Although it’s easy for humans to visually spot the dominant frequency with a fuzzy peak to peak analysis, it’s much more difficult to do so programmatically within the time domain. All the software sees is a stream of numbers representing an amplitude - and devising algorithms for this peak analysis can quickly become unwieldy due to noise, or multiple simultaneous string pluckings. I challenge you to write an algorithm for this that can run on an low power Arduino circuit board.

So instead of struggling with time series data points, we filter the signal with a bandpass filter, then apply a Fourier transform [2] to “transform” the X-axis from time to frequency.

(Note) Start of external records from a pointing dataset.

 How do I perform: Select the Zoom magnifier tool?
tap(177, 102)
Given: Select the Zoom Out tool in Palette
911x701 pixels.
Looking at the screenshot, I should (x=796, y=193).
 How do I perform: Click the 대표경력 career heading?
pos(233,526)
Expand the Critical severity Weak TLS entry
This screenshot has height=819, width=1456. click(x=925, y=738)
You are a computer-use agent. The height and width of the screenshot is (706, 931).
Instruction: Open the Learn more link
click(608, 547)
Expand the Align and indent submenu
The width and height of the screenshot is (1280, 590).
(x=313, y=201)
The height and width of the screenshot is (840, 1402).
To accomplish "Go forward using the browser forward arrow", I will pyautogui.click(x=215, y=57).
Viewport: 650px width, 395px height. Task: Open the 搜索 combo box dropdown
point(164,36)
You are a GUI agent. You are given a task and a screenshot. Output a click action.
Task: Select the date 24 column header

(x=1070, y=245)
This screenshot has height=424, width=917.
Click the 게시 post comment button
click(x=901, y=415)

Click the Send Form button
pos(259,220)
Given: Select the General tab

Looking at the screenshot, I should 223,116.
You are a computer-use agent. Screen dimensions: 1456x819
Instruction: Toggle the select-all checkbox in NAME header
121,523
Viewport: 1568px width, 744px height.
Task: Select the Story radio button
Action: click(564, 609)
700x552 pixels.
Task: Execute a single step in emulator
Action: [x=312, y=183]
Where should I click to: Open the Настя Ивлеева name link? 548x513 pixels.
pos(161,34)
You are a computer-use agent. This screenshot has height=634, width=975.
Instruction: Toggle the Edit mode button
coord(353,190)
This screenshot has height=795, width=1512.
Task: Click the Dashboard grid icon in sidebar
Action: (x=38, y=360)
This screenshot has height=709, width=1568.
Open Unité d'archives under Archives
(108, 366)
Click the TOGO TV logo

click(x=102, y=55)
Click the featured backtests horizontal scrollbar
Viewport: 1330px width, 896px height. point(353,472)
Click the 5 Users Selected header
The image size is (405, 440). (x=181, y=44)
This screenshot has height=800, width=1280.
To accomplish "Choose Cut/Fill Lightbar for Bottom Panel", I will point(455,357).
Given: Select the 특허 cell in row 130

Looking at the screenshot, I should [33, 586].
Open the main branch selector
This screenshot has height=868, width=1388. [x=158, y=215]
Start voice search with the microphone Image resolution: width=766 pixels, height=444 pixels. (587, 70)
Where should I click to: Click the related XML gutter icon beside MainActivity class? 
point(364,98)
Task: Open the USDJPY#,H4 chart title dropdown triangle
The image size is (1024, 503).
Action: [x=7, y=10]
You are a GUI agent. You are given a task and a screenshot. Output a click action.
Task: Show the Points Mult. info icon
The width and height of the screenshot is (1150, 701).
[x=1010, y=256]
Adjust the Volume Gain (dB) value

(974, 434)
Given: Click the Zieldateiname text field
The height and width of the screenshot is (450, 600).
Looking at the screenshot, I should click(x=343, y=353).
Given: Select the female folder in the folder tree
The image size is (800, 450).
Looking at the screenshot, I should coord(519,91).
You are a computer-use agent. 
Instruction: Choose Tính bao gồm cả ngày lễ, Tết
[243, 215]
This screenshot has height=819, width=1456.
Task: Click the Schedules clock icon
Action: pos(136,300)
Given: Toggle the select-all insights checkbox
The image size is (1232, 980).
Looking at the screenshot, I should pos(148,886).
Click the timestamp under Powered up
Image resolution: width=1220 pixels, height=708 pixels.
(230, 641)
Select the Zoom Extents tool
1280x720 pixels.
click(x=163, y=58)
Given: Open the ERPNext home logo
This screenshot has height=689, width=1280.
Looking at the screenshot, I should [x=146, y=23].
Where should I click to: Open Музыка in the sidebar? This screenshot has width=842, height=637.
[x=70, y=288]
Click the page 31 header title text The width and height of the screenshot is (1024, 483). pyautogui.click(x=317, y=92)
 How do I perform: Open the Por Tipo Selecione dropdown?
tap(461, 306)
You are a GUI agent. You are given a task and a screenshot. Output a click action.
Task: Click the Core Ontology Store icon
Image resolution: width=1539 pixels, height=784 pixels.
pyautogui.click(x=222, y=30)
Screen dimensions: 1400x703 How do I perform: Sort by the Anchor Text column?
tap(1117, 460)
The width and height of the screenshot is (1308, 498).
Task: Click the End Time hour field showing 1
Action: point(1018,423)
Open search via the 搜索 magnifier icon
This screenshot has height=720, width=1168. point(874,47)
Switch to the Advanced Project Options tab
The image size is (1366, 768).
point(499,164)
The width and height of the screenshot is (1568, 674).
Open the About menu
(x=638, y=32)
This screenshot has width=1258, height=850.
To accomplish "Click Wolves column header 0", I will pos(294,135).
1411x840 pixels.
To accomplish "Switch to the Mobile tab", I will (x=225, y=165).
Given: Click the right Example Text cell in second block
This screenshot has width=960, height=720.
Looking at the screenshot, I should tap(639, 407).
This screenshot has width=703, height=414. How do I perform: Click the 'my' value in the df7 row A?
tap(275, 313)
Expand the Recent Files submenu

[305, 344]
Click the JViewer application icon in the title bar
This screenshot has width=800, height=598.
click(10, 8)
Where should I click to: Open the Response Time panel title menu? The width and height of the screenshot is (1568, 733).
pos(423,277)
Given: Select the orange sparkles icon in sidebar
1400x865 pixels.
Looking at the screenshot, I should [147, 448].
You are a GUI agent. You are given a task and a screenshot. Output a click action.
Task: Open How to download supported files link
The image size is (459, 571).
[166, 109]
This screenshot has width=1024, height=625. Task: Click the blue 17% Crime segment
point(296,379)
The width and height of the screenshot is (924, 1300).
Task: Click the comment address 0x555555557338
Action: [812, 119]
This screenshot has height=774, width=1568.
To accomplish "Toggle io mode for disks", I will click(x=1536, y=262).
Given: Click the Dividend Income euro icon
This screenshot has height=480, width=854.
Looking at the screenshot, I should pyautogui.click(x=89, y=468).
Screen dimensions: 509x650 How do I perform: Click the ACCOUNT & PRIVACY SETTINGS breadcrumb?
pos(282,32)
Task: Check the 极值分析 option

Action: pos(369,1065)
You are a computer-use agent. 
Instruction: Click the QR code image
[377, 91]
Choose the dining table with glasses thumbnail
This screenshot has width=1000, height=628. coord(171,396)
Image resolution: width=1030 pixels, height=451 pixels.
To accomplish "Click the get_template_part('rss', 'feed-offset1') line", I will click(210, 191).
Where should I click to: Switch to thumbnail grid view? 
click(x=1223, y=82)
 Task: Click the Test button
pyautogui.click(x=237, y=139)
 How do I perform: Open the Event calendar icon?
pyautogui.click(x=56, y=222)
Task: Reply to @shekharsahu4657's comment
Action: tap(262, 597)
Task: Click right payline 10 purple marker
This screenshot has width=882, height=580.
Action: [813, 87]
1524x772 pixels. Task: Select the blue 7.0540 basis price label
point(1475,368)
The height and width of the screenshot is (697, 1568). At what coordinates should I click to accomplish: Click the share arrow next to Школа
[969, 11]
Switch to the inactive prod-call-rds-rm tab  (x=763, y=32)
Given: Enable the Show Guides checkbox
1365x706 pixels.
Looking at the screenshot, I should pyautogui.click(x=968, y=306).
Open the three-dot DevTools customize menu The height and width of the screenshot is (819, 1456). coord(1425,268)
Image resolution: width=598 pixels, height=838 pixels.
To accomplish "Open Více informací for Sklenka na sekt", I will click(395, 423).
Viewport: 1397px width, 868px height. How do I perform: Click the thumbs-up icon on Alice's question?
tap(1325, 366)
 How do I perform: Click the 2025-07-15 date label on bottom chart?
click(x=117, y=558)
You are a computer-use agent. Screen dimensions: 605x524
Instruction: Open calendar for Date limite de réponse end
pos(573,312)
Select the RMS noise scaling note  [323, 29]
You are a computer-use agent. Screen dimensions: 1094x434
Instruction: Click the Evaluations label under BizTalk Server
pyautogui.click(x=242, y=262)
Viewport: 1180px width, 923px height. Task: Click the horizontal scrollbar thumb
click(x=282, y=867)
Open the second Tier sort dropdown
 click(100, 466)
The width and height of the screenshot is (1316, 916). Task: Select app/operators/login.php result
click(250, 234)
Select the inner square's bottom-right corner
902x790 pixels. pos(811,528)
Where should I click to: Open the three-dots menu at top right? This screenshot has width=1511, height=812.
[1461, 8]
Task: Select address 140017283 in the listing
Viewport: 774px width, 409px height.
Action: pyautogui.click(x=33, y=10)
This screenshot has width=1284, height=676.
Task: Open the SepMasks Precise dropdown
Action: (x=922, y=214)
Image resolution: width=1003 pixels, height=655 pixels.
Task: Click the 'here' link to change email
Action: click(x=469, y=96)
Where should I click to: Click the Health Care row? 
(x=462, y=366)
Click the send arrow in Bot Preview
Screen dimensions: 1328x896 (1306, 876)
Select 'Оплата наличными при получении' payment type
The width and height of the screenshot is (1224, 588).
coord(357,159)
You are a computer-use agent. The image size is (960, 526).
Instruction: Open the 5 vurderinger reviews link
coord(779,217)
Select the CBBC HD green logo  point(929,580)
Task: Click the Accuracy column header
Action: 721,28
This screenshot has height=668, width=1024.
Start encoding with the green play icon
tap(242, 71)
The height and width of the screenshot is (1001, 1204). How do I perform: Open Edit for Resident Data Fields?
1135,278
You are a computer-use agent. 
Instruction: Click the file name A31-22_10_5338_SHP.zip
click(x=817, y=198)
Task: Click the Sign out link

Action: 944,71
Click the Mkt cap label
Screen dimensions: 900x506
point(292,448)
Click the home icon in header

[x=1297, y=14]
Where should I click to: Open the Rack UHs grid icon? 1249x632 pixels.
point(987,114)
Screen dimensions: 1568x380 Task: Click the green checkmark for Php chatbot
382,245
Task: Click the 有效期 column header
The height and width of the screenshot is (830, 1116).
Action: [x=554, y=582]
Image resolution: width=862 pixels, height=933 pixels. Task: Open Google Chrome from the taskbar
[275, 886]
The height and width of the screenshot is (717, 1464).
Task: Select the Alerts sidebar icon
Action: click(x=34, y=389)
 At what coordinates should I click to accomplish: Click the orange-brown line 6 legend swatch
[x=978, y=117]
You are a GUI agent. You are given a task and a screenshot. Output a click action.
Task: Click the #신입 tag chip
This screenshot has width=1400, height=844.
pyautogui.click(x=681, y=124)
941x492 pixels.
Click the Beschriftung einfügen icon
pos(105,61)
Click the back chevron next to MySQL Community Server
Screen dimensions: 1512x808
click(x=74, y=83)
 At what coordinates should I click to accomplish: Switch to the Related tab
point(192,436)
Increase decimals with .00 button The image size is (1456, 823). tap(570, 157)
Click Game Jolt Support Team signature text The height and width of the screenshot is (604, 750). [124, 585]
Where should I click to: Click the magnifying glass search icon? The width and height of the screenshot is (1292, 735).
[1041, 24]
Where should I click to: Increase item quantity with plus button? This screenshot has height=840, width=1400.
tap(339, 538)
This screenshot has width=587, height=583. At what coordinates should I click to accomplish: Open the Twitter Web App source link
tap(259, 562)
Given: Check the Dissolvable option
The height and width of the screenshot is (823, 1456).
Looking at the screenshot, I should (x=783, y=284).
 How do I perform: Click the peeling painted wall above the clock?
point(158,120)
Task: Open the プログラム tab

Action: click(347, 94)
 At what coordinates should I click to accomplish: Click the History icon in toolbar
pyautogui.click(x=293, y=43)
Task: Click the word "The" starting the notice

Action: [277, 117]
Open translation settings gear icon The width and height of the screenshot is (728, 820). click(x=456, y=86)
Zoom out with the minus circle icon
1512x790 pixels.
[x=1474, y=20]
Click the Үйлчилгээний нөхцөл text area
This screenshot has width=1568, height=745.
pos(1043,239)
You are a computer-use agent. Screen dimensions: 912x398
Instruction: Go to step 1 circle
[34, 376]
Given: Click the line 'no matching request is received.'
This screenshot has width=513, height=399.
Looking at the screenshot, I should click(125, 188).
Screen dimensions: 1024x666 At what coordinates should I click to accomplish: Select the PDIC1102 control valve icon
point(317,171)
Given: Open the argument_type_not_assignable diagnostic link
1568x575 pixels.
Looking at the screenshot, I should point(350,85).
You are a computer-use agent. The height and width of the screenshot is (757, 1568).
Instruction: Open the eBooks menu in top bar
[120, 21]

from scipy.fft import fft, fftfreq
from scipy.signal import butter, lfilter

# Butterworth bandpass filter for environmental noise
low, high = 10, 500
nyq = sample_rate / 2
b, a = butter(4, [low/nyq, high/nyq], btype='band')
filtered_signal = lfilter(b, a, signal)

N = len(t)
frequencies = fftfreq(N, 1/sample_rate)[:N//2]
spectrum = np.abs(fft(filtered_signal))[:N//2] * 2/N

plt.figure(figsize=(12, 3))
plt.plot(frequencies, spectrum, 'purple', linewidth=1.5)
plt.xlabel('Frequency (Hz)')
plt.ylabel('Magnitude')
plt.title('After transform')
plt.xlim(0, 500)
plt.axvline(x=82.41, color='red', linestyle='--', alpha=0.7, label='E2 = 82.41 Hz')
plt.legend()
plt.show()

The spike at ~82 Hz is our E string. Harmonics are the smaller spikes [5]. From here, the tuning algorithm is trivial.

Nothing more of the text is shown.